■ What needs to be done ■
The reply should contain every entry exactly as given, with no pictures in it.

■ Source material ■
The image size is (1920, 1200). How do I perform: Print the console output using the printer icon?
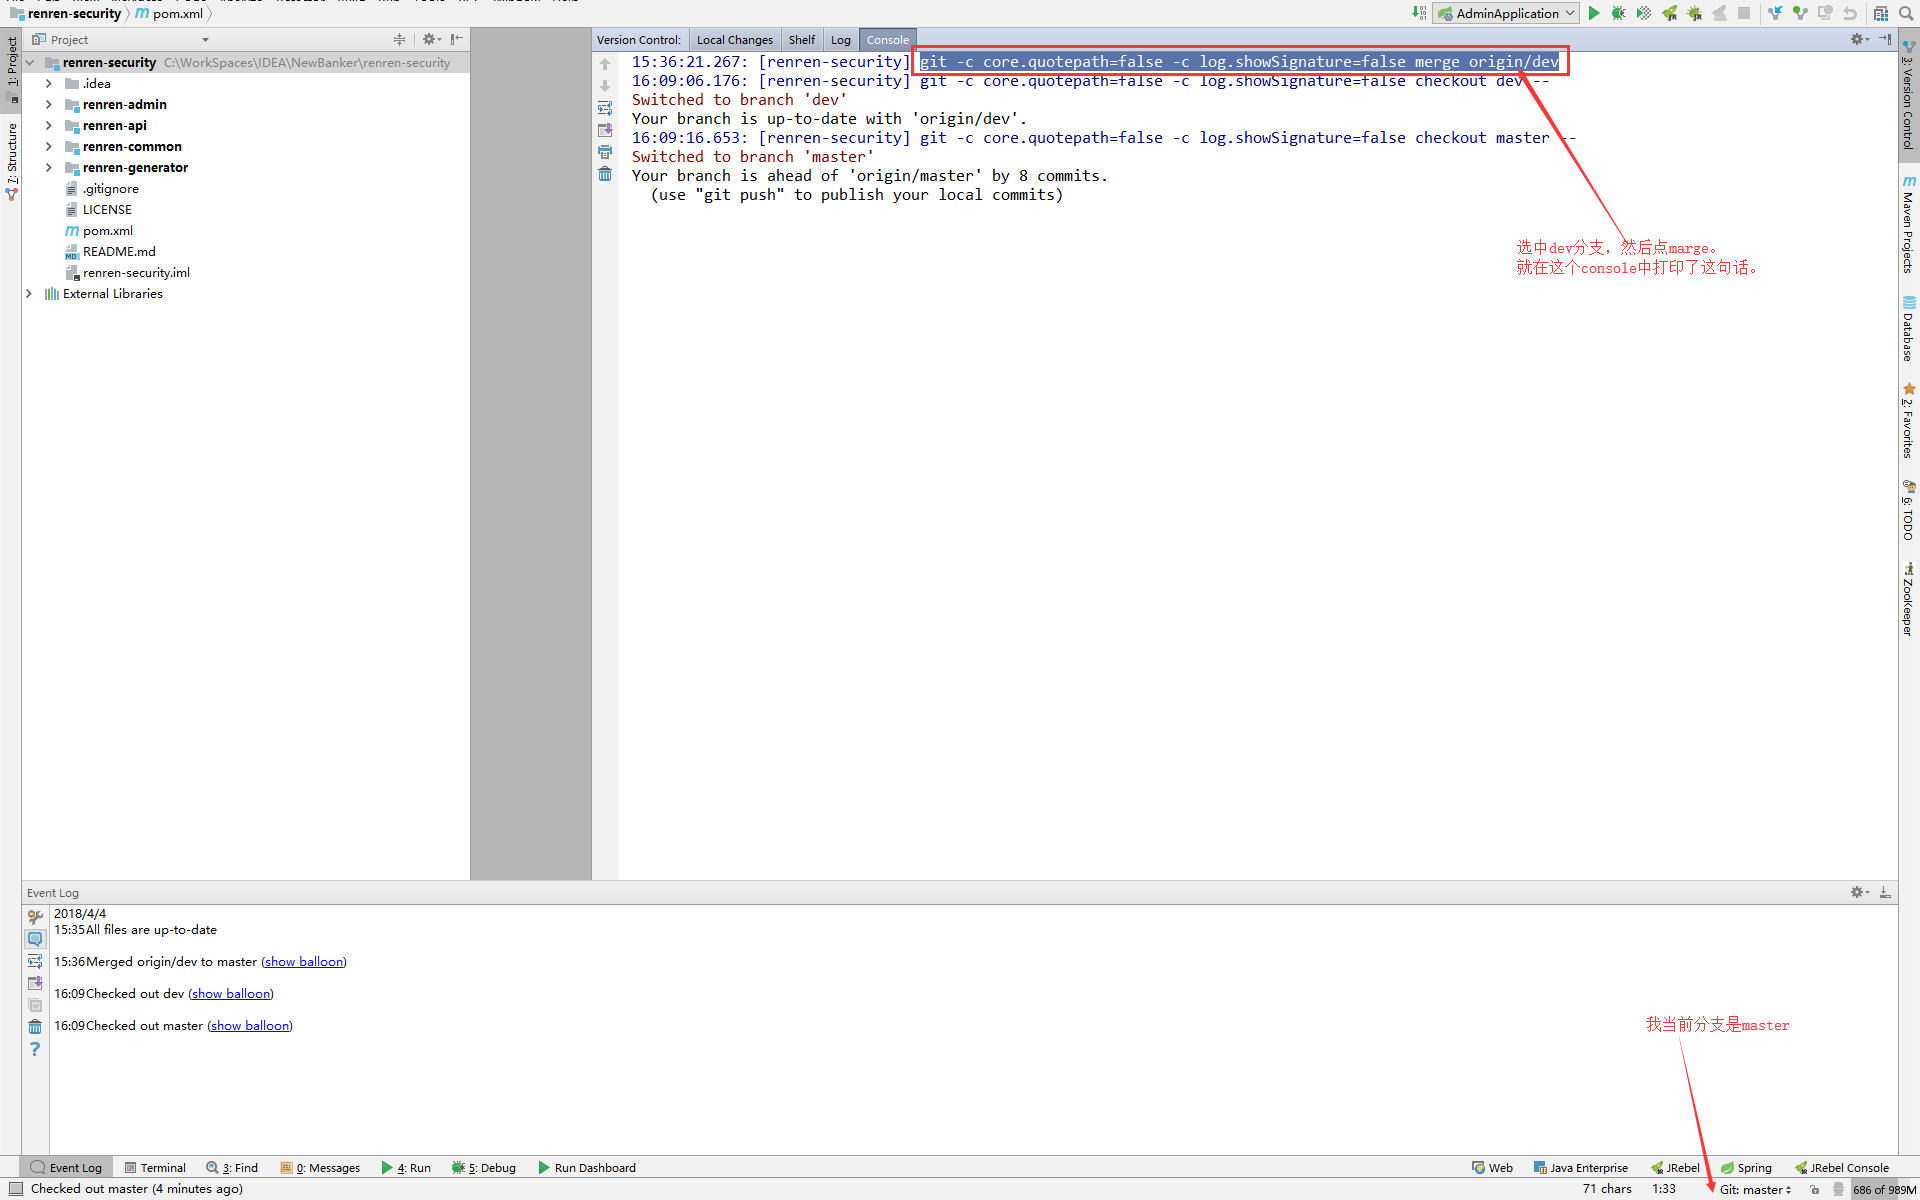(605, 152)
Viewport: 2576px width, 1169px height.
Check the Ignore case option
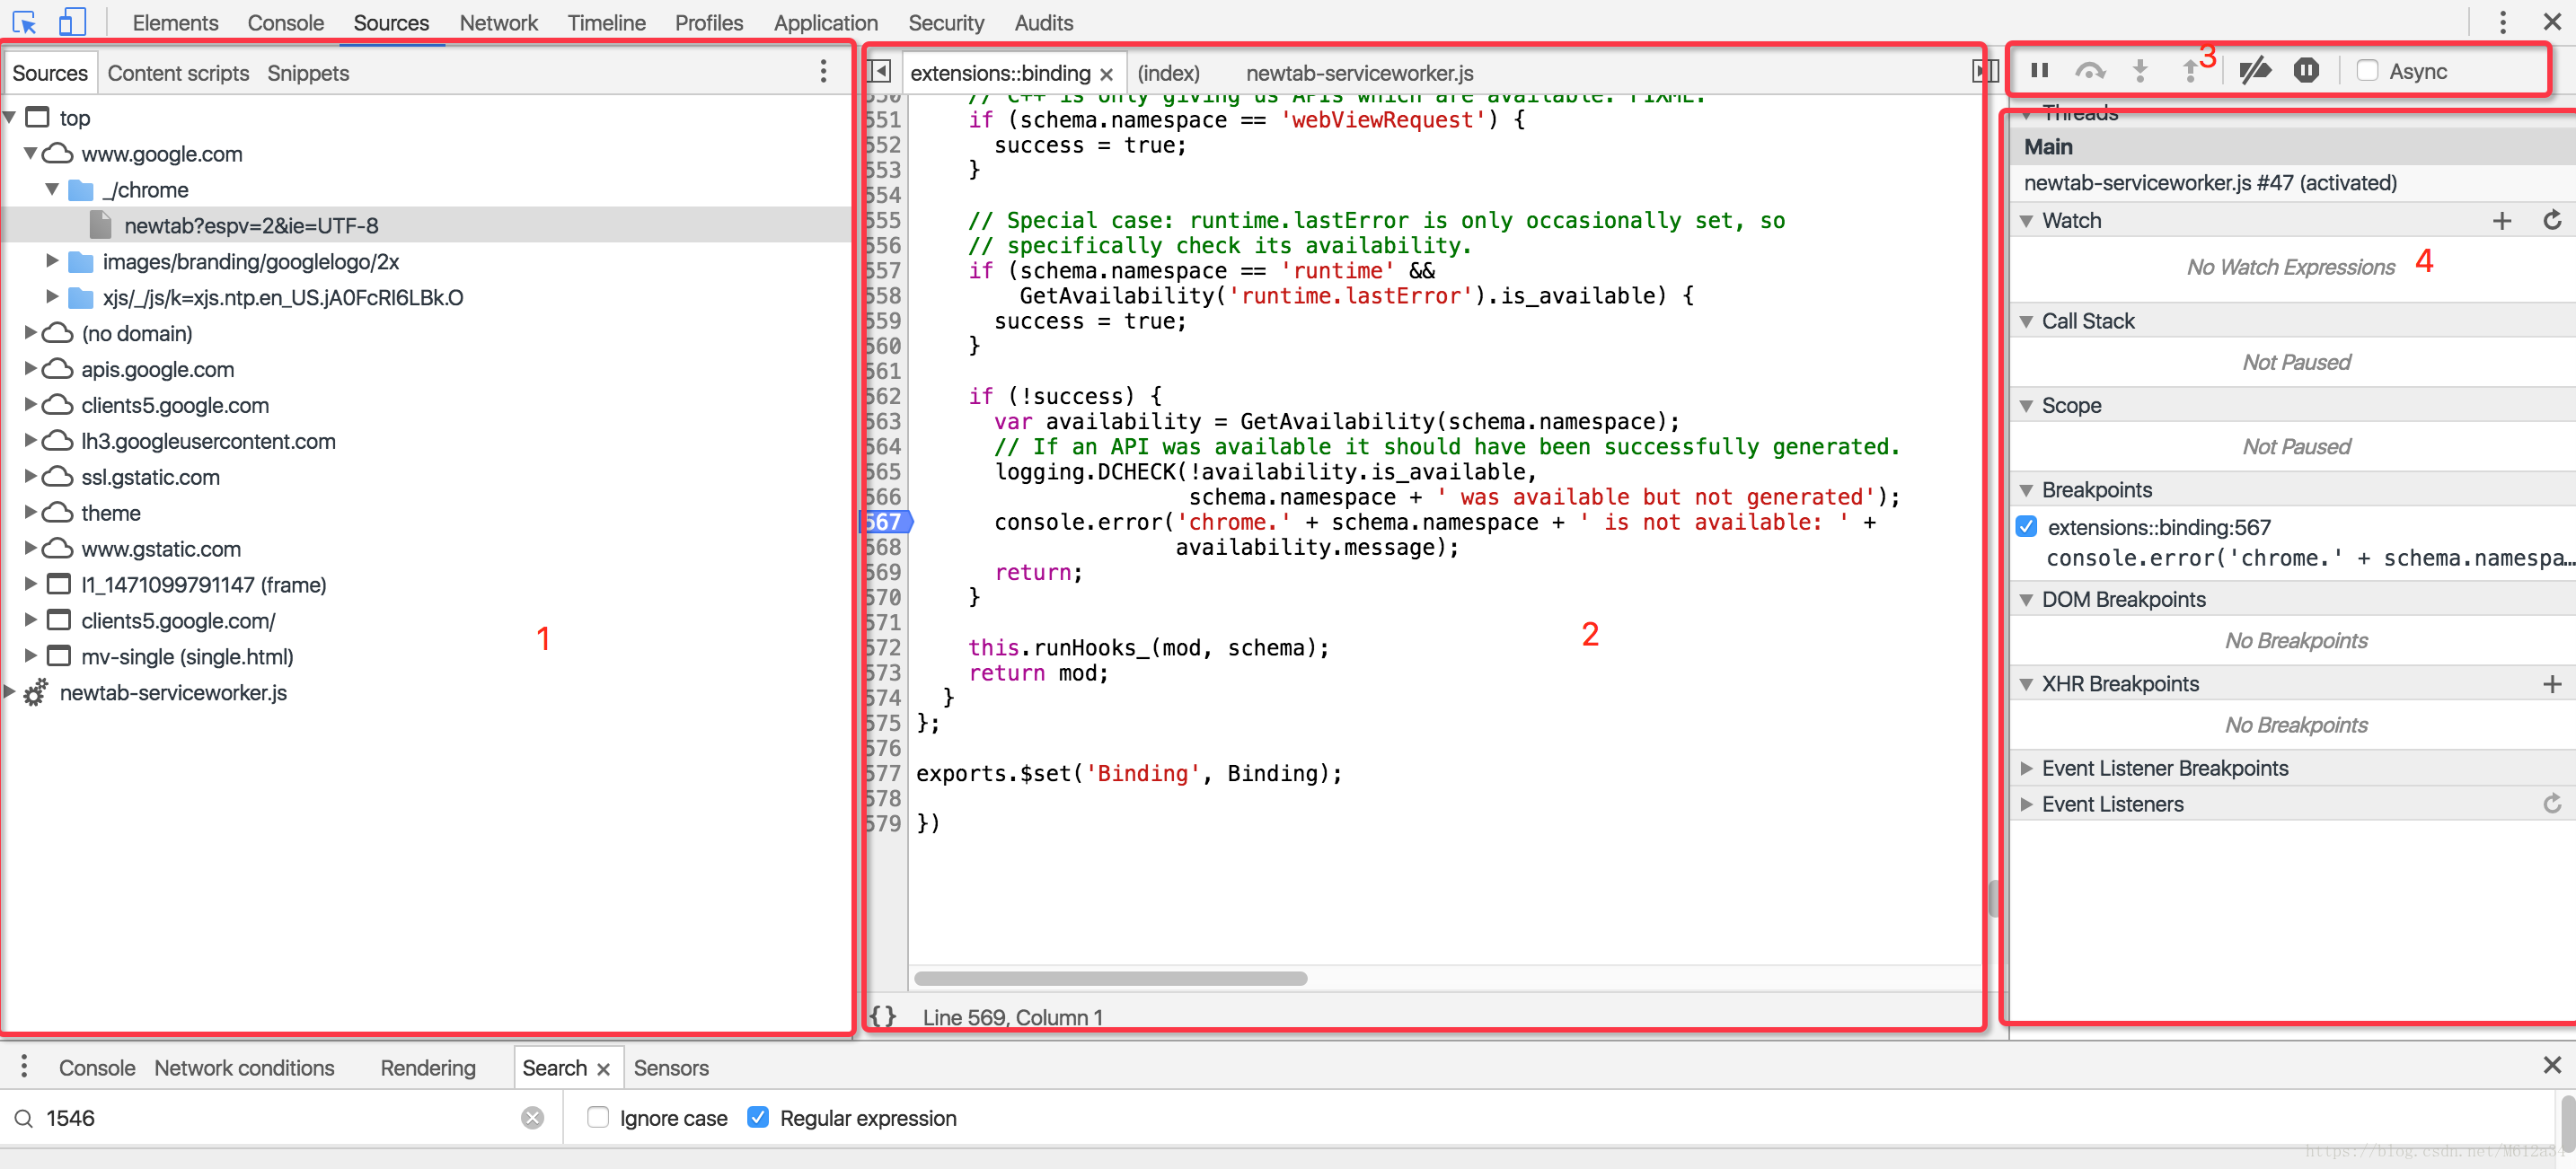pyautogui.click(x=598, y=1117)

■ Written response ■
The image size is (1920, 1200). How do I perform: Print the console output using the printer icon?
(605, 152)
Viewport: 2576px width, 1169px height.
Check the Ignore case option
pyautogui.click(x=598, y=1117)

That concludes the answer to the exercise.